This is the way of the Monkey-kind.
Then join our leaping lines that scumfish through the pines,
That rocket by where, light and high, the wild grape swings.
By the rubbish in our wake, and the noble noise we make,
Be sure, be sure, we're going to do some splendid things!

''Tiger! Tiger!''

What of the hunting, hunter bold?
Brother, the watch was long and cold.
What of the quarry ye went to kill?
Brother, he crops in the jungle still.

Where is the power that made your pride?
Brother, it ebbs from my flank and side.
Where is the haste that ye hurry by?
Brother, I go to my lair-to die.

Now we must go back to the first tale. When Mowgli left the wolf's cave after the fight with the Pack at the Council Rock, he went down to the plowed lands where the villagers lived, but he would not stop there because it was too near to the jungle, and he knew that he had made at least one bad enemy at the Council. So he hurried on, keeping to the rough road that ran down the valley, and followed it at a steady jog-trot for nearly twenty miles, till he came to a country that he did not know. The valley opened out into a great plain dotted over with rocks and cut up by ravines. At one end stood a little village, and at the other the thick jungle came down in a sweep to the grazing-grounds, and stopped there as though it had been cut off with a hoe. All over the plain, cattle and buffaloes were grazing, and when the little boys in charge of the herds saw Mowgli they shouted and ran away, and the yellow pariah dogs that hang about every Indian village barked. Mowgli walked on, for he was feeling hungry, and when he came to the village gate he saw the big thorn-bush that was drawn up before the gate at twilight, pushed to one side.

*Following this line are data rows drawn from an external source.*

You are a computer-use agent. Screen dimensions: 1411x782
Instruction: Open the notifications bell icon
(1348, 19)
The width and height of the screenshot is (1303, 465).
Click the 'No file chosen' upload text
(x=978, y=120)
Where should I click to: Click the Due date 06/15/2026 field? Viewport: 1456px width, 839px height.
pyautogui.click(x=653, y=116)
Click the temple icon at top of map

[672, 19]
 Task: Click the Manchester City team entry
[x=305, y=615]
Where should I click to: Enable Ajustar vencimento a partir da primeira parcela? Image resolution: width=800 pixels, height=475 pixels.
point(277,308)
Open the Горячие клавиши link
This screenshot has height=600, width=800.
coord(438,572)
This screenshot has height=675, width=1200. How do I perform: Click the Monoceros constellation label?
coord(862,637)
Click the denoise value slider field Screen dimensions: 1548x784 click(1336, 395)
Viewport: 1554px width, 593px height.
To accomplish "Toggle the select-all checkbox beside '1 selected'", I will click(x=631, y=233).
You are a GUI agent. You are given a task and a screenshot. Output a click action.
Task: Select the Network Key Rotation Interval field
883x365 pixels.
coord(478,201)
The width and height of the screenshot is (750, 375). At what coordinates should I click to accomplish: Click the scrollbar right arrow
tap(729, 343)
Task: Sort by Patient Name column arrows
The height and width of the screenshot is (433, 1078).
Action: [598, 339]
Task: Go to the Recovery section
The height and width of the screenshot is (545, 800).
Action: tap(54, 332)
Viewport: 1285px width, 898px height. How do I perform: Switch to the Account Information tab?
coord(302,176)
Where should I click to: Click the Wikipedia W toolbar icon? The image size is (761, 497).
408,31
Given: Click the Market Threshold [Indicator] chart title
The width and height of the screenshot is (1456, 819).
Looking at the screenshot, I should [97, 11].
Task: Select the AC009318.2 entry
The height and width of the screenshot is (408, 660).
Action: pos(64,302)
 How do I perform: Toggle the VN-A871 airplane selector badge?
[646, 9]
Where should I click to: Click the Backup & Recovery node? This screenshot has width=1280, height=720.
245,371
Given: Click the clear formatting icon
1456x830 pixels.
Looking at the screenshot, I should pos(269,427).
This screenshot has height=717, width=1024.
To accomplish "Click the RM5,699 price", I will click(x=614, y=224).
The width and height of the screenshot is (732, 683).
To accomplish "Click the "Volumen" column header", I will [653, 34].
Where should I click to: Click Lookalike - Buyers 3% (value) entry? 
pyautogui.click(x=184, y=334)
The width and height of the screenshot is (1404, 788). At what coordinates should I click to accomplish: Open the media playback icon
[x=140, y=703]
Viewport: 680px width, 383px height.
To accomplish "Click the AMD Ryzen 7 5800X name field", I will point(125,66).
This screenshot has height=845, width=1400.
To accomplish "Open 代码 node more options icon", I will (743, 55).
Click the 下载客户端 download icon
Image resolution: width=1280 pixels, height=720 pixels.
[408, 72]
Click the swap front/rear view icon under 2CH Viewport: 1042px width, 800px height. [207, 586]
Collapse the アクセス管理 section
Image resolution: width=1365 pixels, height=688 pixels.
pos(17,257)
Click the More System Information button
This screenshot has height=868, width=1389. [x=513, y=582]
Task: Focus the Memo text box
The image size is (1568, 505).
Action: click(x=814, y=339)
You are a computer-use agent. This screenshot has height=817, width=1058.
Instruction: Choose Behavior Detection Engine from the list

''Umph!'' he said, for he had come across more than one such barricade in his night rambles after things to eat. ''So men are afraid of the People of the Jungle here also.'' He sat down by the gate, and when a man came out he stood up, opened his mouth, and pointed down it to show that he wanted food. The man stared, and ran back up the one street of the village shouting for the priest, who was a big, fat man dressed in white, with a red and yellow mark on his forehead. The priest came to the gate, and with him at least a hundred people, who stared and talked and shouted and pointed at Mowgli.

''They have no manners, these Men Folk,'' said Mowgli to himself. ''Only the gray ape would behave as they do.'' So he threw back his long hair and frowned at the crowd.

''What is there to be afraid of?'' said the priest. ''Look at the marks on his arms and legs. They are the bites of wolves. He is but a wolf-child run away from the jungle.''

Of course, in playing together, the cubs had often nipped Mowgli harder than they intended, and there were white scars all over his arms and legs. But he would have been the last person in the world to call these bites, for he knew what real biting meant.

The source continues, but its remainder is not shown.